Buy the Financials - really? A contrarian view of a contrarian.

Doug Kass on Monday wrote a column in TheStreet.com where he recommended buying Financials. -"Buy the Financials. Yes, Buy"- This repetition reads like a self insurance on the part of Mr. Kass and of course his readers. In the past Mr. Kass was about as strong a perma-bear as you can get. His view on the economy, interest rates and Wall Street's unhealthy excesses ranks second only to the likes of Nouriel Roubini. To be fair he mentioned in his column that he still is in the recession camp, which he believes will be "deeper and longer than most expect."

To understand one has to analyse why this change of heart towards the Financials, a sector that has been and still is in the eye of the current storm on Wall Street. Besides mentioning the easing of the seized-up credit markets, looming government intervention, and replenishing the capital base of major financial institutions among other arguments it becomes clear that Mr. Kass is a contrarian by nature.

He mentioned two people who obviously influenced him in his early days in the investment business. This is the quintessential contrarian view:

"Buy when the factory doors are padlocked; sell (or short) when the rate of earnings growth is phenomenal. That growth will not prove to be sustainable."
-- Roy Nueberger, Neuberger & Berman (told to me when I was a young one back in the early 1980s)
Someone less famous than Roy, but closer to my heart, Grandma Koufax, used to put it this way, "Dougie, buy/short on your analysis, sell/cover on the news."

Another reason for this change of heart is valuation. In other words the Financials really do look cheap right now given their historical averages, but buying on the cheap does not necessarily imply profitability. Since he is still forecasting a recession he sees it as a hedge against his "economic blueprint".

My view has been clear -- namely, that the recession will be deeper and longer than most expect, but I could be wrong. And a portion of every portfolio should be viewed as a hedge against one's economic blueprint.

Where I do not agree is his view on the health of the business franchise in general, which I would characterize as benign if not borderline complacent. He shows symptoms of somebody who has lost sight of the forest because of the many trees.
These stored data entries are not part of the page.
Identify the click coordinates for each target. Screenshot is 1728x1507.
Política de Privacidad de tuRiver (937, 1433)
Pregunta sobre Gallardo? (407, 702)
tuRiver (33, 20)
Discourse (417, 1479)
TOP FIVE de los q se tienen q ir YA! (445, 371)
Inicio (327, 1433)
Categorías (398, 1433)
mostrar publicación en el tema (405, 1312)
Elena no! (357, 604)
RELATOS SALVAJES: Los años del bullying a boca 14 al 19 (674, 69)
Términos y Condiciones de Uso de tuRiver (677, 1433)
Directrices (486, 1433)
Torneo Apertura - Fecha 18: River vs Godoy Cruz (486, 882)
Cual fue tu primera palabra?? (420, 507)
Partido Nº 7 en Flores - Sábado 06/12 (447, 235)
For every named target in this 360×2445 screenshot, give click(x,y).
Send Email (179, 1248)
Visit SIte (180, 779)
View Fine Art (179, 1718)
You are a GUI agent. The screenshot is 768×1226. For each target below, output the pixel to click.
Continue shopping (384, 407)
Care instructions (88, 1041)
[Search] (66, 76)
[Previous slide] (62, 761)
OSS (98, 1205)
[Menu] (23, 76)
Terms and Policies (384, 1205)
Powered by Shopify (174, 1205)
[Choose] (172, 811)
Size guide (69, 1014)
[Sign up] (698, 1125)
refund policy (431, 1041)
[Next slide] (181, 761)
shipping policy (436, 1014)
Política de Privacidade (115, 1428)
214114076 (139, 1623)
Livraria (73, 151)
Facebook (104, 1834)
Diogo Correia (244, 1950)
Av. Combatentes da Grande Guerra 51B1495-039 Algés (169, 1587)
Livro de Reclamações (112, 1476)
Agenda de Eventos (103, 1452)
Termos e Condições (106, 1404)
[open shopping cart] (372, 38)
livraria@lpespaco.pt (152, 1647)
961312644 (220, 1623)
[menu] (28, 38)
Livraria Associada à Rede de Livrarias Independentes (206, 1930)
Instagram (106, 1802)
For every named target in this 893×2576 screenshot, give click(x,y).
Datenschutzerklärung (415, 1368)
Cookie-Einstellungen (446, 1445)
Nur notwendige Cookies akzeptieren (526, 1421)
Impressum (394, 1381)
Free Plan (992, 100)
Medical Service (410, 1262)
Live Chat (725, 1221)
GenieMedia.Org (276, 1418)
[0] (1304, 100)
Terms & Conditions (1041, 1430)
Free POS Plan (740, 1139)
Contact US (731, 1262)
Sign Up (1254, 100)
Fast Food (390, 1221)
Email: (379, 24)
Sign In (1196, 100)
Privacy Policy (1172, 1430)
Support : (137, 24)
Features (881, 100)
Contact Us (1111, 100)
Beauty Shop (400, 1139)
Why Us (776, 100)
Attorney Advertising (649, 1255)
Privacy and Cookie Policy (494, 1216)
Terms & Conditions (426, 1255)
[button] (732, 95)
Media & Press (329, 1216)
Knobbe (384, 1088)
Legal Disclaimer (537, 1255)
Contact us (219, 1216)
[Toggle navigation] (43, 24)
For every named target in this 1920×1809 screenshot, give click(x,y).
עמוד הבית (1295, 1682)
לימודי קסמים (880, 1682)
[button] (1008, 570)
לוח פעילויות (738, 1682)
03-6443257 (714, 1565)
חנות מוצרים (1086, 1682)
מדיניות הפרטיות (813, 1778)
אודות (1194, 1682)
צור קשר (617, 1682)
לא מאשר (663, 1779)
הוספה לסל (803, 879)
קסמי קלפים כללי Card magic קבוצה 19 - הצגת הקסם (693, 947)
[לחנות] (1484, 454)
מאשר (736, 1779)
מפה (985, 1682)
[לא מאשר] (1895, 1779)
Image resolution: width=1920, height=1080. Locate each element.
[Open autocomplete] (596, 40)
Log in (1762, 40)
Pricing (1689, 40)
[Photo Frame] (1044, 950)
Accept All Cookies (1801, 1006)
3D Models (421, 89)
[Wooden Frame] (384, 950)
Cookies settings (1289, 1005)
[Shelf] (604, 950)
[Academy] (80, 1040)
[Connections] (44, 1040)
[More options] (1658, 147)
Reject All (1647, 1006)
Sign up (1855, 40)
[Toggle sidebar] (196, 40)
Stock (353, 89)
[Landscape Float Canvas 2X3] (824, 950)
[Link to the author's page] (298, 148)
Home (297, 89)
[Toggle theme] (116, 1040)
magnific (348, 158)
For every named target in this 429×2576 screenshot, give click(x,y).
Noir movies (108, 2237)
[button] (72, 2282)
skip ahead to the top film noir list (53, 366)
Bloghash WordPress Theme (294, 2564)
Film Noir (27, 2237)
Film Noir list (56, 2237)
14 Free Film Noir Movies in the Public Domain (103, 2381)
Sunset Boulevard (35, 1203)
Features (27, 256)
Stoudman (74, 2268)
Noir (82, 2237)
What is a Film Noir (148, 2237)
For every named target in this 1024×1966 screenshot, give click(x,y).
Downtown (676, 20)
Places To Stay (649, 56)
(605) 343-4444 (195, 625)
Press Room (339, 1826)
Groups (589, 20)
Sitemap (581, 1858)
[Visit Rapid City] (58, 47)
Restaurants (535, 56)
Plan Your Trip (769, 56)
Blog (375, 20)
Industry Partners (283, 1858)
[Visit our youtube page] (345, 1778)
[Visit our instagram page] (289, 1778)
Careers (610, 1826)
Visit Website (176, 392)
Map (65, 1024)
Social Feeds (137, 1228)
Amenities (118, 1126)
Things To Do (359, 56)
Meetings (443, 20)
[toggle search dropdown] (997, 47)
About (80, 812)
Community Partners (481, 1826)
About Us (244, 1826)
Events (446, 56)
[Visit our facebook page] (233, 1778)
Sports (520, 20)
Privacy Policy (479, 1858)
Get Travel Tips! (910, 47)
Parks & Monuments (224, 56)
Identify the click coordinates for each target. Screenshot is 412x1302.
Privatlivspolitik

Business franchises are intact. While principal activity will no doubt be curtailed, financial companies' agency businesses -- including underwriting, merger and acquisitions, asset management, retail brokerage, etc. -- are intact and will remain so as the cycle runs its course again. Indeed, one can make the argument that the larger, more established and better capitalized entities will gain market share at the expense of its competitors.

While some of this is still true (underwriting, merger, acquisitions, asset management, retail brokerage will not entirely go away), the underlying bread and butter of this business will be thinly spread to say the least if not completely disappear. I am of course thinking of the structured finance part that has been at the center of the business for the last twenty years and is now its main culprit. SIVs, off shore balance sheets in short what has been dubbed the "shadow banking system" is a thing of the past and will not return for a very, very long time. In addition structuring credit into CDOs, CLOs, CDOs of CDOs and the like will be permanently curtailed. All the things that fed the inexhaustible beast that used to be Wall Street are no more. Mr. Kass is right to suggest that the business franchise is still intact at this point but it is shaken in its foundation and this in my opinion is not entirely realized in the investment community.